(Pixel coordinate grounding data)
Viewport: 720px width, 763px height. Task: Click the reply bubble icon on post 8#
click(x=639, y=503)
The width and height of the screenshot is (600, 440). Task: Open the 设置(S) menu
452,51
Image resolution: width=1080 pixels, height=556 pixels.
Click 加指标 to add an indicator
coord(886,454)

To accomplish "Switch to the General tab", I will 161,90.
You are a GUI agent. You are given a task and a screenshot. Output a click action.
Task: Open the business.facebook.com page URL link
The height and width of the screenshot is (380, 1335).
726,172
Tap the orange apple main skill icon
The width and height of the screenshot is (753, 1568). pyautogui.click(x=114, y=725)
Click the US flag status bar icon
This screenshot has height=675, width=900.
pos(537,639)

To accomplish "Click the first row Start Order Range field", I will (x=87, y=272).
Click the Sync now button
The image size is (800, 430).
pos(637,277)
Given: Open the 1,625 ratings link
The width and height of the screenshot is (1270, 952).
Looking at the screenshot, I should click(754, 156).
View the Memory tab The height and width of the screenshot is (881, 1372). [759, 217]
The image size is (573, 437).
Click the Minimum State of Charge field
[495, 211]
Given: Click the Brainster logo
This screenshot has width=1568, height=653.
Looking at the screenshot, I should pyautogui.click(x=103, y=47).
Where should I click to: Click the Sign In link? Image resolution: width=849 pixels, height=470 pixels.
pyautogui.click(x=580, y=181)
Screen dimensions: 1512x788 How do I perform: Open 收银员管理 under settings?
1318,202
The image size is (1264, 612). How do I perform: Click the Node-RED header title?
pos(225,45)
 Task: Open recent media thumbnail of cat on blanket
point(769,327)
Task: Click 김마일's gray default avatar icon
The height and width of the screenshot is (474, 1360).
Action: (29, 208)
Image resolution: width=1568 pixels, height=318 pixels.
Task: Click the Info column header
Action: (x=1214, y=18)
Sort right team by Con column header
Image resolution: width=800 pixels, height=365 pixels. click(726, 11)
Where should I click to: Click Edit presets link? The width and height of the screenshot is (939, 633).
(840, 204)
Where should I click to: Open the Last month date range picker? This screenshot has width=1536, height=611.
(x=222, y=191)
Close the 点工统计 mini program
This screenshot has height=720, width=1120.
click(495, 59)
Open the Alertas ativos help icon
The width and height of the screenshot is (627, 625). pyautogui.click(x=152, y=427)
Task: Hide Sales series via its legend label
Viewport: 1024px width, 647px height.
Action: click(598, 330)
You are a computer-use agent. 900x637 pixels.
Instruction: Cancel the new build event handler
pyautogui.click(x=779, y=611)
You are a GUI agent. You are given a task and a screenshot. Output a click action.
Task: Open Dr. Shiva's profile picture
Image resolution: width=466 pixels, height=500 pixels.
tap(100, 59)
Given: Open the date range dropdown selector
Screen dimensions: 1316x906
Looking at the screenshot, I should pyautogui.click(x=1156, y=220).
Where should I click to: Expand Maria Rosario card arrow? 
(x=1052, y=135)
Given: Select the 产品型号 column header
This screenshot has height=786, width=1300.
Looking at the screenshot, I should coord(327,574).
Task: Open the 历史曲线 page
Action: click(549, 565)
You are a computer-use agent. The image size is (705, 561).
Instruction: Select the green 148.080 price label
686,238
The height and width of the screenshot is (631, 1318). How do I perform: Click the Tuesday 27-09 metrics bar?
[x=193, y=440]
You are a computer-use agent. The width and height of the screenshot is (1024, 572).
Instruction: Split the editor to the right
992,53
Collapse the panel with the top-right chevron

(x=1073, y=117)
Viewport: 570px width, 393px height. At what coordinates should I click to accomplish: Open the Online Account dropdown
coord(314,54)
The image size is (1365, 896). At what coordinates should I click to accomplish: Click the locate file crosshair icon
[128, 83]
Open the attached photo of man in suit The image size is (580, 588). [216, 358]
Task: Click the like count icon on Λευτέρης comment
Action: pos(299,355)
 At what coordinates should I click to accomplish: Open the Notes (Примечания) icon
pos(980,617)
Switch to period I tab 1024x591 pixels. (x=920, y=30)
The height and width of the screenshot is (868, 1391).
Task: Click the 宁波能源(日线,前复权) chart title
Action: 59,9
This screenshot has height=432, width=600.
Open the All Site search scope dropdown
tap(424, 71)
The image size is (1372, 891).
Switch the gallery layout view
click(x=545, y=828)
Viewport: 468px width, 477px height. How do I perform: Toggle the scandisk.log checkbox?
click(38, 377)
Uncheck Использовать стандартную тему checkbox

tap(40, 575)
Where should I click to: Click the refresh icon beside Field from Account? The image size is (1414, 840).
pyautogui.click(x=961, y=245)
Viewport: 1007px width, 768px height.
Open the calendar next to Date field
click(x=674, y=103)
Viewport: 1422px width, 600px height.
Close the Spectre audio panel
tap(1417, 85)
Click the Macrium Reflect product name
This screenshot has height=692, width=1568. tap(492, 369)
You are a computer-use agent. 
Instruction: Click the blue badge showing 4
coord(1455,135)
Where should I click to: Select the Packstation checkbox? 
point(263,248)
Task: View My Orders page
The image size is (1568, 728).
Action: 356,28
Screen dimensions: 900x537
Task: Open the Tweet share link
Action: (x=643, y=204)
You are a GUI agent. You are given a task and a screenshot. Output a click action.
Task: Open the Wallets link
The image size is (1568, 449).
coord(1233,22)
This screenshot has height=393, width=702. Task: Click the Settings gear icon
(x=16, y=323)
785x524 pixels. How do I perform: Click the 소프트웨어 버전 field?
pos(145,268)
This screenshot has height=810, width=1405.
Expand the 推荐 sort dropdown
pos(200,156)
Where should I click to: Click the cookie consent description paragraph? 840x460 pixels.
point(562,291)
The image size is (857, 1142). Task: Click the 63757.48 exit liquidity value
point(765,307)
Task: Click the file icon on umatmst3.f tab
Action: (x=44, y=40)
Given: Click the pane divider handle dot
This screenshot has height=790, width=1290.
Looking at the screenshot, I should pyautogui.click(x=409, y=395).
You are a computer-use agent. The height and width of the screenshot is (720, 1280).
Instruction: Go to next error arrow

_Exercise_
Set down the data above once more so that nothing differs from the original.

_Response area_
Viewport: 720px width, 763px height. Task: Click the reply bubble icon on post 8#
click(x=639, y=503)
The width and height of the screenshot is (600, 440). Task: Open the 设置(S) menu
452,51
Image resolution: width=1080 pixels, height=556 pixels.
Click 加指标 to add an indicator
coord(886,454)

To accomplish "Switch to the General tab", I will 161,90.
You are a GUI agent. You are given a task and a screenshot. Output a click action.
Task: Open the business.facebook.com page URL link
The height and width of the screenshot is (380, 1335).
726,172
Tap the orange apple main skill icon
The width and height of the screenshot is (753, 1568). pyautogui.click(x=114, y=725)
Click the US flag status bar icon
This screenshot has height=675, width=900.
pos(537,639)

To accomplish "Click the first row Start Order Range field", I will (x=87, y=272).
Click the Sync now button
The image size is (800, 430).
pos(637,277)
Given: Open the 1,625 ratings link
The width and height of the screenshot is (1270, 952).
Looking at the screenshot, I should click(754, 156).
View the Memory tab The height and width of the screenshot is (881, 1372). [759, 217]
The image size is (573, 437).
Click the Minimum State of Charge field
[495, 211]
Given: Click the Brainster logo
This screenshot has width=1568, height=653.
Looking at the screenshot, I should pyautogui.click(x=103, y=47).
Where should I click to: Click the Sign In link? Image resolution: width=849 pixels, height=470 pixels.
pyautogui.click(x=580, y=181)
Screen dimensions: 1512x788 How do I perform: Open 收银员管理 under settings?
1318,202
The image size is (1264, 612). How do I perform: Click the Node-RED header title?
pos(225,45)
 Task: Open recent media thumbnail of cat on blanket
point(769,327)
Task: Click 김마일's gray default avatar icon
The height and width of the screenshot is (474, 1360).
Action: (29, 208)
Image resolution: width=1568 pixels, height=318 pixels.
Task: Click the Info column header
Action: (x=1214, y=18)
Sort right team by Con column header
Image resolution: width=800 pixels, height=365 pixels. click(726, 11)
Where should I click to: Click Edit presets link? The width and height of the screenshot is (939, 633).
(840, 204)
Where should I click to: Open the Last month date range picker? This screenshot has width=1536, height=611.
(x=222, y=191)
Close the 点工统计 mini program
This screenshot has height=720, width=1120.
click(495, 59)
Open the Alertas ativos help icon
The width and height of the screenshot is (627, 625). pyautogui.click(x=152, y=427)
Task: Hide Sales series via its legend label
Viewport: 1024px width, 647px height.
Action: click(598, 330)
You are a computer-use agent. 900x637 pixels.
Instruction: Cancel the new build event handler
pyautogui.click(x=779, y=611)
You are a GUI agent. You are given a task and a screenshot. Output a click action.
Task: Open Dr. Shiva's profile picture
Image resolution: width=466 pixels, height=500 pixels.
tap(100, 59)
Given: Open the date range dropdown selector
Screen dimensions: 1316x906
Looking at the screenshot, I should pyautogui.click(x=1156, y=220).
Where should I click to: Expand Maria Rosario card arrow? 
(x=1052, y=135)
Given: Select the 产品型号 column header
This screenshot has height=786, width=1300.
Looking at the screenshot, I should coord(327,574).
Task: Open the 历史曲线 page
Action: click(549, 565)
You are a computer-use agent. The image size is (705, 561).
Instruction: Select the green 148.080 price label
686,238
The height and width of the screenshot is (631, 1318). How do I perform: Click the Tuesday 27-09 metrics bar?
[x=193, y=440]
You are a computer-use agent. The width and height of the screenshot is (1024, 572).
Instruction: Split the editor to the right
992,53
Collapse the panel with the top-right chevron

(x=1073, y=117)
Viewport: 570px width, 393px height. At what coordinates should I click to accomplish: Open the Online Account dropdown
coord(314,54)
The image size is (1365, 896). At what coordinates should I click to accomplish: Click the locate file crosshair icon
[128, 83]
Open the attached photo of man in suit The image size is (580, 588). [216, 358]
Task: Click the like count icon on Λευτέρης comment
Action: pos(299,355)
 At what coordinates should I click to accomplish: Open the Notes (Примечания) icon
pos(980,617)
Switch to period I tab 1024x591 pixels. (x=920, y=30)
The height and width of the screenshot is (868, 1391).
Task: Click the 宁波能源(日线,前复权) chart title
Action: 59,9
This screenshot has height=432, width=600.
Open the All Site search scope dropdown
tap(424, 71)
The image size is (1372, 891).
Switch the gallery layout view
click(x=545, y=828)
Viewport: 468px width, 477px height. How do I perform: Toggle the scandisk.log checkbox?
click(38, 377)
Uncheck Использовать стандартную тему checkbox

tap(40, 575)
Where should I click to: Click the refresh icon beside Field from Account? The image size is (1414, 840).
pyautogui.click(x=961, y=245)
Viewport: 1007px width, 768px height.
Open the calendar next to Date field
click(x=674, y=103)
Viewport: 1422px width, 600px height.
Close the Spectre audio panel
tap(1417, 85)
Click the Macrium Reflect product name
This screenshot has height=692, width=1568. tap(492, 369)
You are a computer-use agent. 
Instruction: Click the blue badge showing 4
coord(1455,135)
Where should I click to: Select the Packstation checkbox? 
point(263,248)
Task: View My Orders page
The image size is (1568, 728).
Action: 356,28
Screen dimensions: 900x537
Task: Open the Tweet share link
Action: (x=643, y=204)
You are a GUI agent. You are given a task and a screenshot. Output a click action.
Task: Open the Wallets link
The image size is (1568, 449).
coord(1233,22)
This screenshot has height=393, width=702. Task: Click the Settings gear icon
(x=16, y=323)
785x524 pixels. How do I perform: Click the 소프트웨어 버전 field?
pos(145,268)
This screenshot has height=810, width=1405.
Expand the 推荐 sort dropdown
pos(200,156)
Where should I click to: Click the cookie consent description paragraph? 840x460 pixels.
point(562,291)
The image size is (857, 1142). Task: Click the 63757.48 exit liquidity value
point(765,307)
Task: Click the file icon on umatmst3.f tab
Action: (x=44, y=40)
Given: Click the pane divider handle dot
This screenshot has height=790, width=1290.
Looking at the screenshot, I should pyautogui.click(x=409, y=395).
You are a computer-use agent. The height and width of the screenshot is (720, 1280).
Instruction: Go to next error arrow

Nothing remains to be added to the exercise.